It sucks to learn someone has developed a negative opinion of me based on an impression I made ten years ago. They hate old-me. I hate old-me too.
I hit a girl in middle school. I didn’t realize that I hit her. It was one of those pump fakes to the face that actually made contact and drew blood, but not enough contact for me to feel when it happened. Her mom pulled me aside at a basketball game and told me she was almost going to let her son “take care of it”. I didn’t know what “it” was.
The realization hit me like a cold wave one night in college. The events surfaced in my brain and all of the dots connected to form a tsunami: I hit her. That mark on her eye was from me. I didn’t realize the correlation because old-me is an idiot.
I want to say that I’m sorry. I want to tell her that my girlfriend used to play-hit me until I told her to stop, and that we don’t hit each other whether we’re playing or not.
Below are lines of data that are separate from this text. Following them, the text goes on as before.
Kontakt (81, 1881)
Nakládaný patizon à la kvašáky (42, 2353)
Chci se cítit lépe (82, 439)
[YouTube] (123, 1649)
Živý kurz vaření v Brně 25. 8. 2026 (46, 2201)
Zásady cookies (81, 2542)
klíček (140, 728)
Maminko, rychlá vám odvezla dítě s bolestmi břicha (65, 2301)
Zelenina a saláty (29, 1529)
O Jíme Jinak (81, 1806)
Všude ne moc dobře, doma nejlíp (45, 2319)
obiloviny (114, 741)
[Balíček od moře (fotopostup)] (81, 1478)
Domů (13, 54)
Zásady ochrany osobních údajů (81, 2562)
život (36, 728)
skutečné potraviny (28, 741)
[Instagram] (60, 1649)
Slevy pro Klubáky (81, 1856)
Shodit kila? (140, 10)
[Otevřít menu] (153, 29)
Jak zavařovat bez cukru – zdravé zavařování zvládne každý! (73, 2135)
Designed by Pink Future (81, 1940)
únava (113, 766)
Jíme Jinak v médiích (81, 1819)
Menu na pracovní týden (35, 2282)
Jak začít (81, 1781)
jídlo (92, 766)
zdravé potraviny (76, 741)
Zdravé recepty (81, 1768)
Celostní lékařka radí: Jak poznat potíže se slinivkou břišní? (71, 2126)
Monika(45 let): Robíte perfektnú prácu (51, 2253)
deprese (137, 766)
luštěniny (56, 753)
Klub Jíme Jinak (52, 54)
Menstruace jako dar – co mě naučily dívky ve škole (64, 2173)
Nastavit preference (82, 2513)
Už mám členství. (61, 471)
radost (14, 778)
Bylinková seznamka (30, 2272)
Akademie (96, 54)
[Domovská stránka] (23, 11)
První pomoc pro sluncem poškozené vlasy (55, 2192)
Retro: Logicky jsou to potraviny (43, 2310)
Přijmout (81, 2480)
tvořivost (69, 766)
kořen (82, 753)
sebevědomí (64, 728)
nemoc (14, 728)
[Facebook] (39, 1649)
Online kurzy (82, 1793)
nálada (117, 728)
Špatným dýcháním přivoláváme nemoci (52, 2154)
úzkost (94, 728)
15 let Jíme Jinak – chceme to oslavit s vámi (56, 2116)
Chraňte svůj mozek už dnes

I want her to know I was bad then and I’m better now, but I don’t want to make her relive the past.
I pushed my ex-girlfriends around — not literally, but emotionally. It took me a few years to learn I had a habit of bulldozing their feelings. If I saw old-me now acting how I did back then, I’d intervene and tell him to stop being an insensitive jerk.
It’s not just women. I held grudges against guys who had wronged me but were sorry. I wasn’t big enough to let it go, so I just cut them out of my life.
I’ve heard it said, “If you look back on yourself from five years ago and don’t think you were an asshole, you’re probably still an asshole.” That pretty much sums it up. I hate myself from ten years ago. I hate old-me from five years ago. Honestly, I usually hate who I was yesterday.
So I try not to judge people I don’t know anymore, because I’m no longer the person they knew, and they’ve probably grown too. All people change, and some for the better.